Anchor text or hyperlinked text provides a concise and attractive context of the content present on a linked page or website. It has to be effective and when it is in between the para, always should be in the flow with the content; it should never be forcefully stuffed in there. 

 In advanced SEO practices, anchor text provides some additional context for search engines. This way the anchor text improves the search ranking by helping search engines to understand the linked page. 

 Note: The page can be indexed by Google but not yet crawled using only the anchor text or the URL! 

 Anchor text is essential for site ranking as it helps search engines to understand the page and lets crawlers know about its existence over the web. Anchor text is the front face of the earned rich backlinks by the websites from other high DA/PA websites in the industry. 

 For example, if you are writing a post to link an application, then you can use a direct CTA. Ultimately it will look relevant and natural. A hyperlink can be both internal and external; if it is relevant it will improve the site's presence over the search engine in SERP. 

 Many types of links and anchor texts can be added to the page, the most common of them are listed below: 

  • Branded links. These types of links are directly embedded in the anchor text with the brand name of a business. 
  • Sometimes people use direct URLs instead of embedding them into anchor text, but this method is likely to be less effective. 
  • Article or Page title. The exact name of the page or title of the linked blog post can be used as anchor text. 

 

 

  • We can use similar entities or phrases strongly related to the target keyword. 
  • Texts or links are used in mixed form and jumbled with meaningful appearance targeting the linked page. 
  • The most common CTAs are: click here, view more, read more, etc. These links are not useful to get the page crawled. 

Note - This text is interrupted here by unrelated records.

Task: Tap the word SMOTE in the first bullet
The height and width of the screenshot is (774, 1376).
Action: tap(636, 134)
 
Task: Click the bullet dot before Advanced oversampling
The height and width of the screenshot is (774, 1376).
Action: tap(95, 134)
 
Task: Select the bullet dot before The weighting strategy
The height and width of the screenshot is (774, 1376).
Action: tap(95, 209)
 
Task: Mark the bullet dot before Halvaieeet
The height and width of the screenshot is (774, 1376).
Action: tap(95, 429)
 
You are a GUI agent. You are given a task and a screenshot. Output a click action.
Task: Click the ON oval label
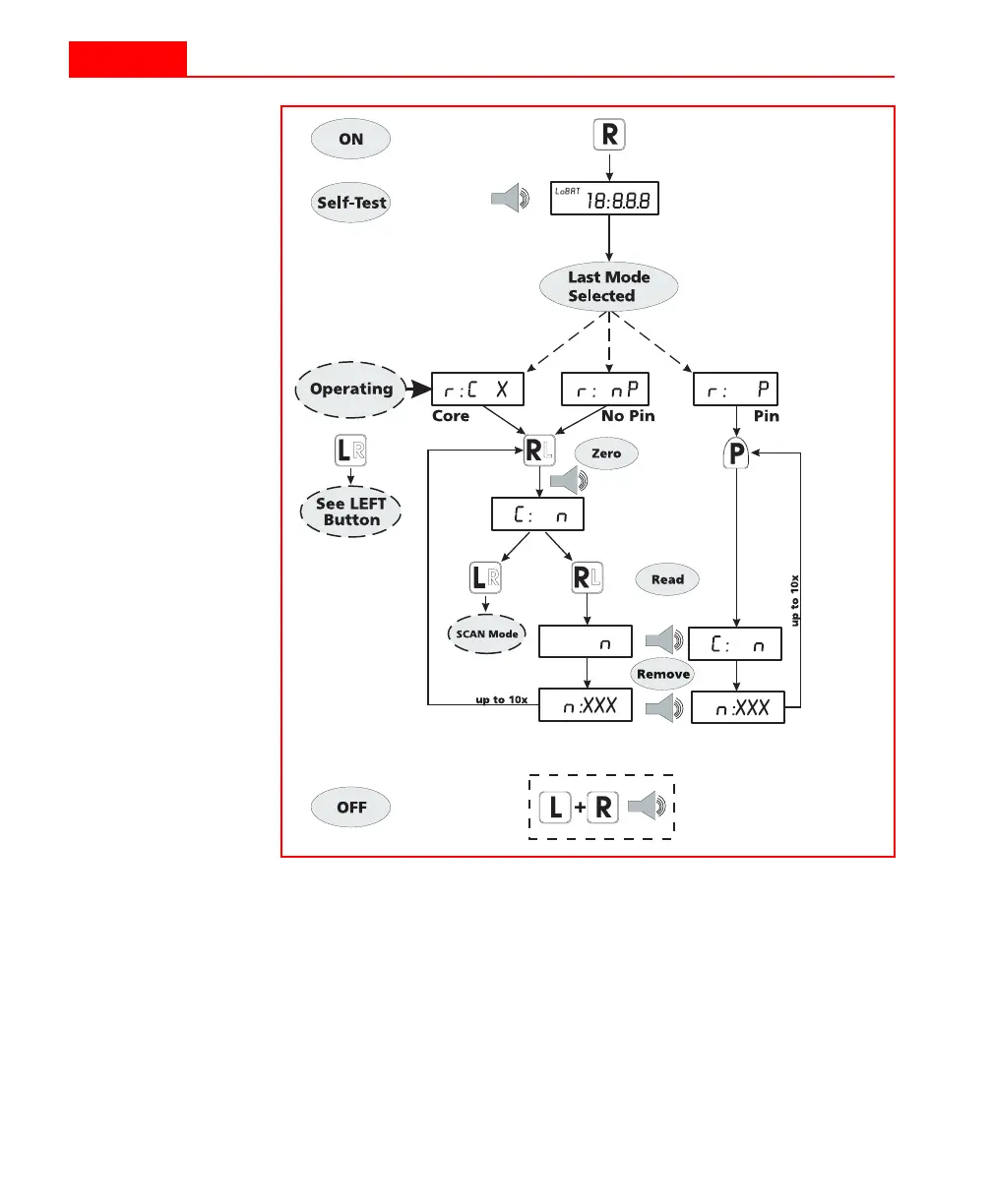point(351,140)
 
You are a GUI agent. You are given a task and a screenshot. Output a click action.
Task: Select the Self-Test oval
point(351,204)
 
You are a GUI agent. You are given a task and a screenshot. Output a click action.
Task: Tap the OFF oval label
point(351,808)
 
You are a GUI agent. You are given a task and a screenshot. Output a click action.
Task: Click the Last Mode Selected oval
point(609,286)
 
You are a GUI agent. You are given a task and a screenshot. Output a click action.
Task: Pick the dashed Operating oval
point(351,389)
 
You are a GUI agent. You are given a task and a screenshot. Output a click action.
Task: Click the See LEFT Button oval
point(351,512)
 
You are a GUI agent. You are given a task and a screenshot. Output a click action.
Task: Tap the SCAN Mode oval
point(487,634)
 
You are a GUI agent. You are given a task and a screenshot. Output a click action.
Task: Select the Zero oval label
point(606,453)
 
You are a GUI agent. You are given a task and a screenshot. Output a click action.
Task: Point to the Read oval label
point(667,579)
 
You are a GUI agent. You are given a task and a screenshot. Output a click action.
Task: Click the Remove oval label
point(663,675)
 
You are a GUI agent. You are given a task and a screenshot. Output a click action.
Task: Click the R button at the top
point(609,136)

Best practices for anchor texts 

1. Write anchor texts that make sense without the surrounding text

Think like a reader or a site visitor which is not easy to determine. But this way you will be able to mix the anchor text with the content in such a way that if you place that anchor text somewhere else, still it would make sense. Anchor text can be creative to let the visitor know whether the link is working or not.   

Create an anchor text that is itself enough to create an urge in the reader to click that text. Describe the destination of the link easily using creativity in anchor texts and making them independent of the surrounding content. 

 Check out this for the same: 

Useful: “A complete guide about Anchor text 

Not Useful: “Click here to learn about anchor text” 

 The final takeaway, readers focus only on the linked text, not the word surrounding it. If the hyperlinked text is interesting then well and good otherwise there is no use for that interlinking. 

 2. Avoid keyword stuffing

Do not try to stuff keywords in the anchor text forcefully; it would make the anchor text uninteresting. Using exact is also one of the types of anchor text but it is not that impactful always. So, matching the same phrase for every link is not helpful. Google takes it as over optimize and may penalize your website for it. In this case, the search engine ignores the links and costs you no opportunity to rank that linked pages. 

3. Diversify your anchor texts

When you are interlinking your website pages and blog posts with each other, you have the freedom to diversify the use of anchor text. You are open to using synonyms and experimenting with new ways to attract an audience to that interlinked page.  

You can get a complete insight into anchor text from the search engine itself. 

Outgoing links never use the same anchor text on the same page. So be creative and use different synonyms for either external or internal linking. Put a specific focus on the website's reputation, so Google would not find it in spammy behavior.